Excerpt from a dataset:
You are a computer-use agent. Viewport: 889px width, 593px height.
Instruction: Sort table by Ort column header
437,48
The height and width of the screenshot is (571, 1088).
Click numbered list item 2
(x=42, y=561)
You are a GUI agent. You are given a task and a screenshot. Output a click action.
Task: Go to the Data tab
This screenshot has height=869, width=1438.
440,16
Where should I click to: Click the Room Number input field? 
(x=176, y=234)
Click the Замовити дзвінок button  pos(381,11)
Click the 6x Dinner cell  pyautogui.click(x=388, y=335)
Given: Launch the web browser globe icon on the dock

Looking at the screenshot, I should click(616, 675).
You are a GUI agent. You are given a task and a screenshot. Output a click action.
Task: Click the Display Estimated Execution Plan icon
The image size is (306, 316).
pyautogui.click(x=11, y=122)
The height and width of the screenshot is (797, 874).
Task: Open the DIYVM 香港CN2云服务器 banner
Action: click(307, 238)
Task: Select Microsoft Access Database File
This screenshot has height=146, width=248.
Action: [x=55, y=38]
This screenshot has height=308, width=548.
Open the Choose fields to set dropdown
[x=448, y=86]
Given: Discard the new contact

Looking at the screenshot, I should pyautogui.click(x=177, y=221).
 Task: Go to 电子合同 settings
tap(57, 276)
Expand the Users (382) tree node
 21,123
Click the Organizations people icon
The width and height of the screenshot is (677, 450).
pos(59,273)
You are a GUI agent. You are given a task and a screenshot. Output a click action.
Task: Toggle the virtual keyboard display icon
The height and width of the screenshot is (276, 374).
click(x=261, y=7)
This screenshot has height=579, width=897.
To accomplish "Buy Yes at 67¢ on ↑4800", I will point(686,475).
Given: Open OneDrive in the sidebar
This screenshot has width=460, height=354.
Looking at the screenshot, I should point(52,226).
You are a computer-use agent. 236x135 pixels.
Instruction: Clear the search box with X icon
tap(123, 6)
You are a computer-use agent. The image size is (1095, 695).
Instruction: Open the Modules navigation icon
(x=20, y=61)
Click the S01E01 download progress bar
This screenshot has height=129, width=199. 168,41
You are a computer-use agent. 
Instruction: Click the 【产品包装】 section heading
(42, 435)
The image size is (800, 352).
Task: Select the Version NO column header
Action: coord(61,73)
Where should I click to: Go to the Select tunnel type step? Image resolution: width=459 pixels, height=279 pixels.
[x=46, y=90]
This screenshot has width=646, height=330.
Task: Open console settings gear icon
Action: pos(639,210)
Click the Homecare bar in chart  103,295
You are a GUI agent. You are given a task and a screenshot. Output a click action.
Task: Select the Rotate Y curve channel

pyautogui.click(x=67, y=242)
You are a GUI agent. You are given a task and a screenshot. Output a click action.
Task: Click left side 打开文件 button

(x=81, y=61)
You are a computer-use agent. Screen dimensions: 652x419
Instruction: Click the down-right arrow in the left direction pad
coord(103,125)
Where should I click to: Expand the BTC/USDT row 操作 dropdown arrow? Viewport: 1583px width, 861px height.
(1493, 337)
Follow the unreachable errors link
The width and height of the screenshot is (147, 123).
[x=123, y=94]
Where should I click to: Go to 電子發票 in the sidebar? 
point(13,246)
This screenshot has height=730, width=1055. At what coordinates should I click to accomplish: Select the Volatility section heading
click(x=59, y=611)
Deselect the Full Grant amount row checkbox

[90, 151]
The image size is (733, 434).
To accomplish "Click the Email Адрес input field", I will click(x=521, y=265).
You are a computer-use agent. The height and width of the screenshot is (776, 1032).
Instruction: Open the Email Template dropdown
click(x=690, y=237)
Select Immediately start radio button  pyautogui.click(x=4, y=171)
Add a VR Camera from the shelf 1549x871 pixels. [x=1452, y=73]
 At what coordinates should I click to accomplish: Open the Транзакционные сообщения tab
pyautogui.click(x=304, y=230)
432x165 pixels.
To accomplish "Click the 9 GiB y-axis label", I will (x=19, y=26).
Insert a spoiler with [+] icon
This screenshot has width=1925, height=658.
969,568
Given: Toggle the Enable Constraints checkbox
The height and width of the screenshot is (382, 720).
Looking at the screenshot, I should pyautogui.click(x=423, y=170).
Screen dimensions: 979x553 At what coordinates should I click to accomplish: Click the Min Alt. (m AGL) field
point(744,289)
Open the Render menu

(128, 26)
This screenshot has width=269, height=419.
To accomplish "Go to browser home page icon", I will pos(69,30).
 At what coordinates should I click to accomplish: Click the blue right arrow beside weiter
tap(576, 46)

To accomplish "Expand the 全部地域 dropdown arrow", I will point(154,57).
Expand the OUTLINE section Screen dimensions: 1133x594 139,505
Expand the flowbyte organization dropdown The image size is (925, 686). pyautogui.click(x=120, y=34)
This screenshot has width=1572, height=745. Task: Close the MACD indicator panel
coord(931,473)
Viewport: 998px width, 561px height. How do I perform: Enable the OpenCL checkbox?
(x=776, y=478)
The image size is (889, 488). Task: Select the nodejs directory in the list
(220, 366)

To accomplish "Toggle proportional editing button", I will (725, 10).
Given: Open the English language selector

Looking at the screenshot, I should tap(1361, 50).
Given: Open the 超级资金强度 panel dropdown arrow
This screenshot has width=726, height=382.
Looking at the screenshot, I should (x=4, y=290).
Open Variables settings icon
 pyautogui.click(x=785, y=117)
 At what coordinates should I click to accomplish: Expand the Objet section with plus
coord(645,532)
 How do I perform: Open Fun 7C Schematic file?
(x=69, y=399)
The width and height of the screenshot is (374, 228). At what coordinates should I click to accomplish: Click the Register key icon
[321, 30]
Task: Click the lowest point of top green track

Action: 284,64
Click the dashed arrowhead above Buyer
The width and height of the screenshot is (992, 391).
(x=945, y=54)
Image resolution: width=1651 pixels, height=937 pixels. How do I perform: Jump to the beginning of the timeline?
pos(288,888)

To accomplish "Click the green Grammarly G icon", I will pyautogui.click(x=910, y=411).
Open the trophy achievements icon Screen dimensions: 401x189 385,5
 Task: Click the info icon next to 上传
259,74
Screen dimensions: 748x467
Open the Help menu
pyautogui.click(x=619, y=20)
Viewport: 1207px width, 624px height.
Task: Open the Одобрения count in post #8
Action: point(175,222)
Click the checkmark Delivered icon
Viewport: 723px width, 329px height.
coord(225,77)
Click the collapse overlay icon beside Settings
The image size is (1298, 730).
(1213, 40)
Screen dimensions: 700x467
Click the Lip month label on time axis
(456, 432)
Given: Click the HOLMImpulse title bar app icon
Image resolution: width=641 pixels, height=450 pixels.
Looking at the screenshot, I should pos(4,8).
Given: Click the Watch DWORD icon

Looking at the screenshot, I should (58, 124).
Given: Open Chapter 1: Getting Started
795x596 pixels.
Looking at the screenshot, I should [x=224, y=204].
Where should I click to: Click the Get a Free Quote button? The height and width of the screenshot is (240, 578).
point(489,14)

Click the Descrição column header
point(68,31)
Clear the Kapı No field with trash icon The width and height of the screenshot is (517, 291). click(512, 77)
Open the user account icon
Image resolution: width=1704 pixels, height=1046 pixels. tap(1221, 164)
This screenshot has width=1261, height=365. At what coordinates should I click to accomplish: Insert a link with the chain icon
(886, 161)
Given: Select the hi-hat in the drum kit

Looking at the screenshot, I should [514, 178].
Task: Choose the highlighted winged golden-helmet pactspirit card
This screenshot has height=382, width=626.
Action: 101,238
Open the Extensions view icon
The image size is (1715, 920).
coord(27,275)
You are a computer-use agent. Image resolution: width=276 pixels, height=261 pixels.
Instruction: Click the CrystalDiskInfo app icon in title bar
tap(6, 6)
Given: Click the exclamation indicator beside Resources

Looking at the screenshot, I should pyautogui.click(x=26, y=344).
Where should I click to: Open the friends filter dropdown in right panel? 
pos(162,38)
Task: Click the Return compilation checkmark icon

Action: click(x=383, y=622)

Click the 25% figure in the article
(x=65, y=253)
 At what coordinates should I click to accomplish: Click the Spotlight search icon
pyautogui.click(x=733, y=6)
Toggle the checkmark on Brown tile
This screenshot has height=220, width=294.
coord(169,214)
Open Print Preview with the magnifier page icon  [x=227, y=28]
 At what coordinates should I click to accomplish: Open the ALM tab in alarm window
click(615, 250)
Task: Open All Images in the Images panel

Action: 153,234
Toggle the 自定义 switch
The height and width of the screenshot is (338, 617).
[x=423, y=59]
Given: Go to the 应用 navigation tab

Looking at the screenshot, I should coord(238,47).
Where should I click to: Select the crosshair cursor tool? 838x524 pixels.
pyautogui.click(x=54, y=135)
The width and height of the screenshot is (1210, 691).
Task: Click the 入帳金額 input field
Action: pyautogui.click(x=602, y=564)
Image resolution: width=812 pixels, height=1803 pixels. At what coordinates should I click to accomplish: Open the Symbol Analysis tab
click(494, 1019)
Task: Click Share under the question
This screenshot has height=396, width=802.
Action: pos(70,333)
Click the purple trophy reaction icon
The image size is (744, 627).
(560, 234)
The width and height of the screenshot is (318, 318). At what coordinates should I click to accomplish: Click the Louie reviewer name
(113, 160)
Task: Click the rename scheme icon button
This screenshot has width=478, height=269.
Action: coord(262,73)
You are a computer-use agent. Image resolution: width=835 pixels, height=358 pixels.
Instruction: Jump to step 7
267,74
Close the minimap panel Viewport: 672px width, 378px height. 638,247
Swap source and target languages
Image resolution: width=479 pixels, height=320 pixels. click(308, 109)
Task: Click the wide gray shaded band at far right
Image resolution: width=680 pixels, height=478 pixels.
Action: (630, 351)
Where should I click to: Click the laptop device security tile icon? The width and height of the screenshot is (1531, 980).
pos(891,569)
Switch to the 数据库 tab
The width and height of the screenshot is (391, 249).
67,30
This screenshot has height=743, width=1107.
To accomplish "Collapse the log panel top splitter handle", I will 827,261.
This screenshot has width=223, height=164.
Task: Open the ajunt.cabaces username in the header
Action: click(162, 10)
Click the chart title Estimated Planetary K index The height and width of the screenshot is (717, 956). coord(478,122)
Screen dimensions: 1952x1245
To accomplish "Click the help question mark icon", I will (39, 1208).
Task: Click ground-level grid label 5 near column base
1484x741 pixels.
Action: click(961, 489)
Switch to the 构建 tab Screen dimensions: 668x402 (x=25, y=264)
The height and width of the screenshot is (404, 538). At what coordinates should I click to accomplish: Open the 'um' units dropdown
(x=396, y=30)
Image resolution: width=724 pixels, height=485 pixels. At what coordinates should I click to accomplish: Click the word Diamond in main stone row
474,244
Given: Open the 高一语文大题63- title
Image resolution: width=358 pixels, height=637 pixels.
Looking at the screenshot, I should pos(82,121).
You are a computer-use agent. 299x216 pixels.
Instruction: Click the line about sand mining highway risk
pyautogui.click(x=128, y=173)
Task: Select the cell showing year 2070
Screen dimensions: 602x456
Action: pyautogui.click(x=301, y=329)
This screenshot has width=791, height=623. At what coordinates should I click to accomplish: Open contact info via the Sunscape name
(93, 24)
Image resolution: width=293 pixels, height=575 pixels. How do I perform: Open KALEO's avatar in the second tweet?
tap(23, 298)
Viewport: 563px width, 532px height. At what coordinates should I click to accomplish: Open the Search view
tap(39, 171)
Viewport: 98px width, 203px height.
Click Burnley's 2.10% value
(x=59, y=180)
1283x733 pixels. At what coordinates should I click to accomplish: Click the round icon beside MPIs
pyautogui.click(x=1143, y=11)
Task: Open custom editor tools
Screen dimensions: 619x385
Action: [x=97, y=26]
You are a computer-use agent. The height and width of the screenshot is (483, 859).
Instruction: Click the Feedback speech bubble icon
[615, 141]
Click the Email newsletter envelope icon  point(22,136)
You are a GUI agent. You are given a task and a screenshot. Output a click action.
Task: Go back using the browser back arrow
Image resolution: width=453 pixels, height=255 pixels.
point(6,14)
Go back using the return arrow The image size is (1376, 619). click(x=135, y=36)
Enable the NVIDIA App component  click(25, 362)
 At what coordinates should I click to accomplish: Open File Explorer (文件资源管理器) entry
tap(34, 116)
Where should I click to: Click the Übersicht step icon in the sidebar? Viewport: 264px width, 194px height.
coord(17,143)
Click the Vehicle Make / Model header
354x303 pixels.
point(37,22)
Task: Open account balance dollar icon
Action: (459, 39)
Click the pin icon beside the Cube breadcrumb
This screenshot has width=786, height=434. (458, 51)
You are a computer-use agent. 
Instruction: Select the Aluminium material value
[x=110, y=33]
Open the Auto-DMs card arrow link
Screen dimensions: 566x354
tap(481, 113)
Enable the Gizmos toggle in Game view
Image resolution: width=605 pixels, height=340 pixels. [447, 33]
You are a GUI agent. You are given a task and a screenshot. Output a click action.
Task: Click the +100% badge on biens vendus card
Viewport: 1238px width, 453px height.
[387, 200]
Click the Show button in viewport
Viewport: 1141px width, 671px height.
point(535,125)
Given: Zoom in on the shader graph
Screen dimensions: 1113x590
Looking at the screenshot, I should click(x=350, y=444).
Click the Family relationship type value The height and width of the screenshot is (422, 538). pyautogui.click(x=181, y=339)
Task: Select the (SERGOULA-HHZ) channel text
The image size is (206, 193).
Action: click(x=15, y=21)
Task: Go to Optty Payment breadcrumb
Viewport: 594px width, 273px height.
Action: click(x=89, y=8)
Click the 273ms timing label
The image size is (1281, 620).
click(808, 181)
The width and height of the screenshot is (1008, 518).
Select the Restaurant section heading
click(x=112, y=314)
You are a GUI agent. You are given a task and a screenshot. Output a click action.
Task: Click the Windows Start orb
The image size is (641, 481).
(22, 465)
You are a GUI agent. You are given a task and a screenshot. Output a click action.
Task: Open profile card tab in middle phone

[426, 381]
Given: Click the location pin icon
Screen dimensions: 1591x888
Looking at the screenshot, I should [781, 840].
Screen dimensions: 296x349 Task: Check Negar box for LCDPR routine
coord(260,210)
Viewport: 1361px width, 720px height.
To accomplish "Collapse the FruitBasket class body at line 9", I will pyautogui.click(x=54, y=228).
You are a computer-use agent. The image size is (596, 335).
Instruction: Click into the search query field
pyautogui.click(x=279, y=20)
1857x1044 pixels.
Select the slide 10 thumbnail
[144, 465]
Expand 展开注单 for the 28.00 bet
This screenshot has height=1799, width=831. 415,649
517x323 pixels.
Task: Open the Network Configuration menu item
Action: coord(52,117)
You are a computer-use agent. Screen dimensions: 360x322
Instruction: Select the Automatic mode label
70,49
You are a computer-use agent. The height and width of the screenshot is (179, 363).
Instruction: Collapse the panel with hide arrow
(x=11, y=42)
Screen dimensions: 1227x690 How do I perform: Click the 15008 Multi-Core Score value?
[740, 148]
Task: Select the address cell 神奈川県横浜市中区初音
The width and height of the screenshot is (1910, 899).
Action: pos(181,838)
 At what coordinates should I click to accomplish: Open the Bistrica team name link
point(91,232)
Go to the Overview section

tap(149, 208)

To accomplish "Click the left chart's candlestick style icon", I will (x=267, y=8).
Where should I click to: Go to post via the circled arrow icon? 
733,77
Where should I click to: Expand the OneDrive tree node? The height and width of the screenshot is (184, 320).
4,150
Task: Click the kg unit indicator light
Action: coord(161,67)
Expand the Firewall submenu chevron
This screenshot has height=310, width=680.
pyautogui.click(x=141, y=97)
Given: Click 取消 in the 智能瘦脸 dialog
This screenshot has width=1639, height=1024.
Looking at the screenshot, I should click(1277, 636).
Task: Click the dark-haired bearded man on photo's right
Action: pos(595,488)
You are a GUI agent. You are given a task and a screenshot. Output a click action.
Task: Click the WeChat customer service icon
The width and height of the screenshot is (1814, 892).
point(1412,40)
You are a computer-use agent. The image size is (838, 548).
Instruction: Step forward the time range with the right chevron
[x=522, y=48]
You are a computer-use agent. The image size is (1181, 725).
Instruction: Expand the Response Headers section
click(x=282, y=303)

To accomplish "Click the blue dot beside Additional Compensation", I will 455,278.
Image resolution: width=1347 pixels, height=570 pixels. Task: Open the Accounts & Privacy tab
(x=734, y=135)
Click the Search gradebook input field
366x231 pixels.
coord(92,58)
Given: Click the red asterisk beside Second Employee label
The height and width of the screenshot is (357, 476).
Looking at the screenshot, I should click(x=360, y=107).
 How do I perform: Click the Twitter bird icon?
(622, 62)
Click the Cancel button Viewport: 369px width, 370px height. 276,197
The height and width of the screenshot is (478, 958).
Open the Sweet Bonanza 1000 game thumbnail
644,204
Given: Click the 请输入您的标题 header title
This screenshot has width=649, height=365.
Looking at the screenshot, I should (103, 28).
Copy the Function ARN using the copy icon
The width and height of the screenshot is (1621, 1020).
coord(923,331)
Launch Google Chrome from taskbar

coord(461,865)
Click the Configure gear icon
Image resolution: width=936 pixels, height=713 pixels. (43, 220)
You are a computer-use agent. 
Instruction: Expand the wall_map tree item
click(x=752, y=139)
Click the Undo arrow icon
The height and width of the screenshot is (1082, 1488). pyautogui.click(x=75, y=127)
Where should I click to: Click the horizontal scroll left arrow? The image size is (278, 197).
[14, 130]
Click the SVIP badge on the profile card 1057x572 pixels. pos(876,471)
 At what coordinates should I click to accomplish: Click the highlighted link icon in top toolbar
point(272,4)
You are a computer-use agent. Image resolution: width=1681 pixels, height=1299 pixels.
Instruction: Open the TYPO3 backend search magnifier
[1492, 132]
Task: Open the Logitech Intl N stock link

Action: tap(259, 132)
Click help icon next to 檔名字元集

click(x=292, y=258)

WORK REQUIRED: Recast everything in the listing from the line containing "Given: Go to the 应用 navigation tab" down to the line containing "Action: pyautogui.click(x=602, y=564)" as a Markdown table with the columns Nr and Line, one row per line, leaving out blank lines.

ANSWER TO THIS PROBLEM:
| Nr | Line |
|---|---|
| 1 | Given: Go to the 应用 navigation tab |
| 2 | Looking at the screenshot, I should coord(238,47). |
| 3 | Where should I click to: Select the crosshair cursor tool? 838x524 pixels. |
| 4 | pyautogui.click(x=54, y=135) |
| 5 | The width and height of the screenshot is (1210, 691). |
| 6 | Task: Click the 入帳金額 input field |
| 7 | Action: pyautogui.click(x=602, y=564) |